+++ READING PASSAGE +++

Peace, Earnings, and AI Lead Stocks to New Records -- Barrons.com

Dow Jones
19小时前

By Teresa Rivas

The stock market has now delivered a year's return in about two weeks. While that might not be quite as impressive as all summer in a day, it's been enough to provide a genuine reset for investors.

The "end" of the Iran war spurred a market celebration this week, even if the conflict is nowhere near officially over. The Dow Jones Industrial Average was on track to advance 3.7% for the week, while the S&P 500 index was rising 4.5% and the Nasdaq Composite was up 6.6%. The latter two hit multiple record closing highs throughout the week.

But forget the week -- the market's April returns are even more impressive. In just 12 trading days this month, the Nasdaq is up double digits, and the S&P 500 has added more than 8%. That might look ho-hum after the past three years' bull run, but 8% is well above the average inflation-adjusted annual return of the index since the 1950s.

Markets may be excused their excitement. News that the Strait of Hormuz was fully open on Friday morning sent oil prices tumbling, and a permanent agreement would likely allow energy prices to fall further, easing inflation and removing geopolitical uncertainty to boot.

With the U.S.-Iran conflict in the market's rearview mirror, investors are once again free to place "more focus on fundamentals with earnings season unfolding," notes CIBC Head of Equity and Portfolio Strategy Christopher Harvey.

Second-quarter earnings season has just started, and already there's a lot to like. Big banks got off to a relatively good start this week, and that followed Delta Air Lines' positive results the previous one. What's more, overall earnings expectations and forecasts are moving up across sectors, providing a tailwind for stocks.

More than half of S&P 500 companies are raising guidance, noted Talley Leger, chief market strategist at the Wealth Consulting Group, while consensus estimates now call for the index's earnings per share to rise more than 13% from last year, "on track for a sixth straight quarter of double-digit growth."

+++ EXCERPTED RECORDS +++

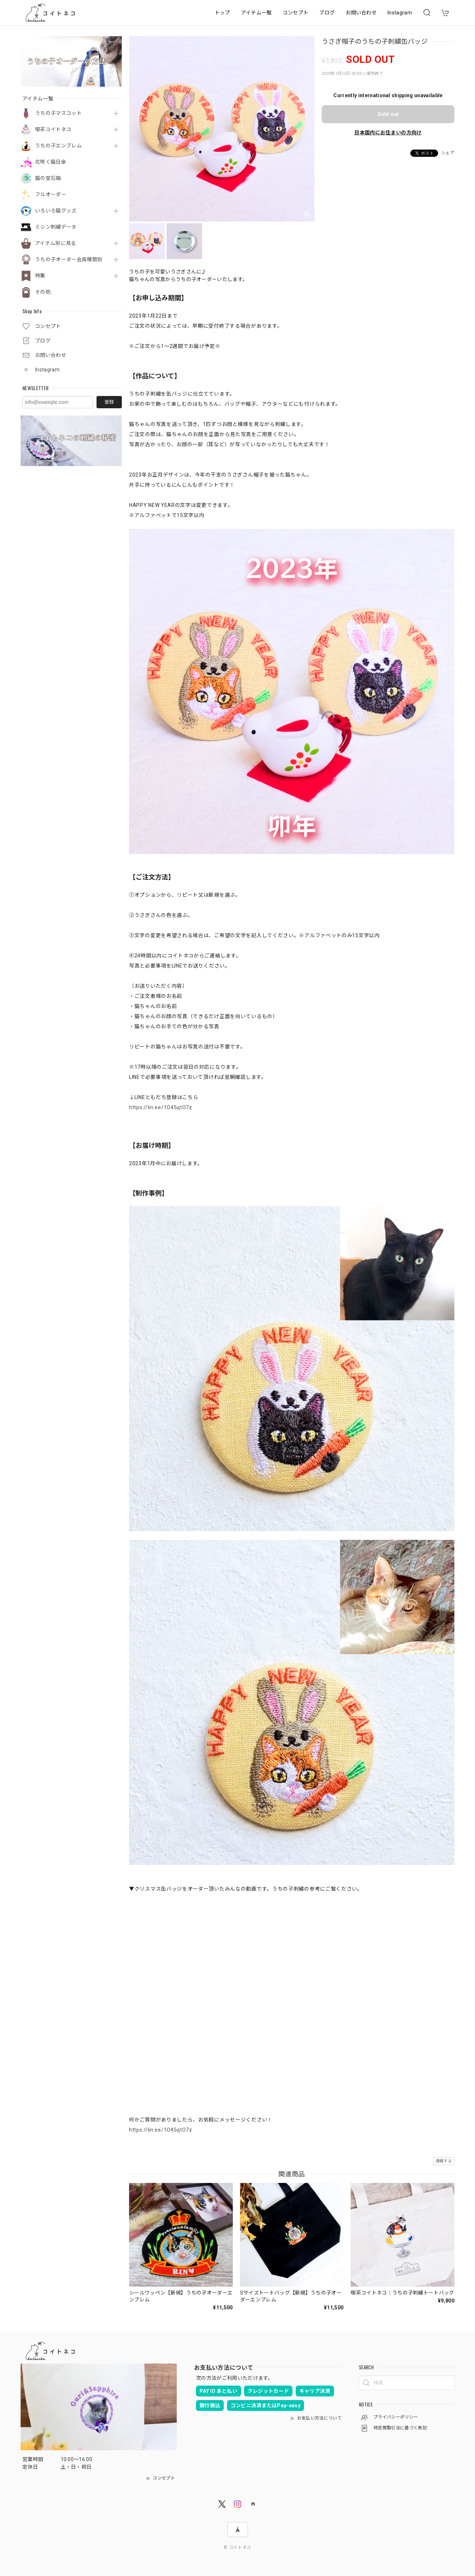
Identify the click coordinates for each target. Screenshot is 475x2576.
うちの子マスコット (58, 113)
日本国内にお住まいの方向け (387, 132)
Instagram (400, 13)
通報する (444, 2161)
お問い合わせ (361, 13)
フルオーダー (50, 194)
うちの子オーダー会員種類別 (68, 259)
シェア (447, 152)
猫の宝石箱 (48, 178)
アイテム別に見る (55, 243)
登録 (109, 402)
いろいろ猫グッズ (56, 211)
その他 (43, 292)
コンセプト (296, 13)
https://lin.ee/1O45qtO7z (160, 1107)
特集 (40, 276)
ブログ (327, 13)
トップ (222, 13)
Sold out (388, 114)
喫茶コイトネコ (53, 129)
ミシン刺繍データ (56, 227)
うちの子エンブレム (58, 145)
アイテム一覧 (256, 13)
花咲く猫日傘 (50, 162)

+++
+++ EXCERPTED RECORDS +++

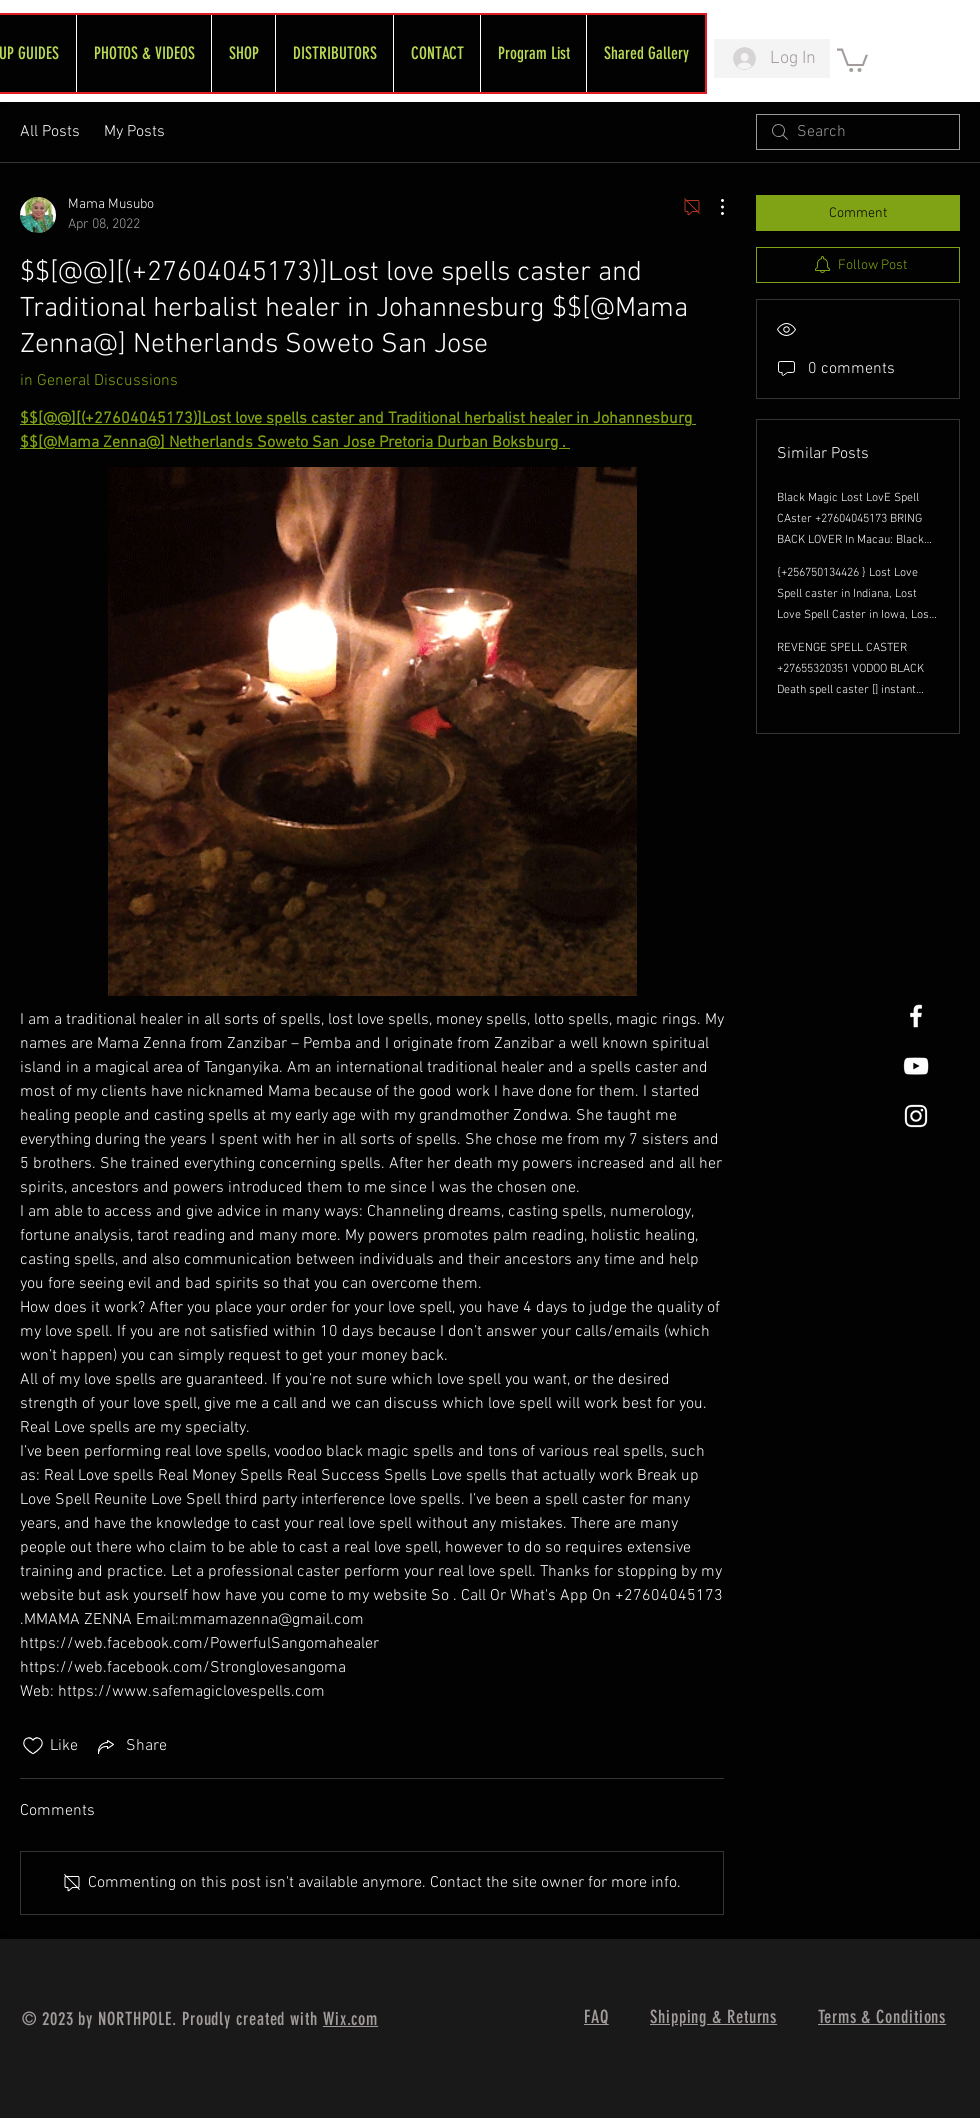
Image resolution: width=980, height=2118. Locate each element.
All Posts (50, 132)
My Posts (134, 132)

+++

▶ _TO BE DONE_:
Revise the stock market article by giving everything from "By Teresa Rivas" down to "reset for investors." with "a genuine reset" changed to "a welcome reset".

▶ _FULL ANSWER_:
By Teresa Rivas

The stock market has now delivered a year's return in about two weeks. While that might not be quite as impressive as all summer in a day, it's been enough to provide a welcome reset for investors.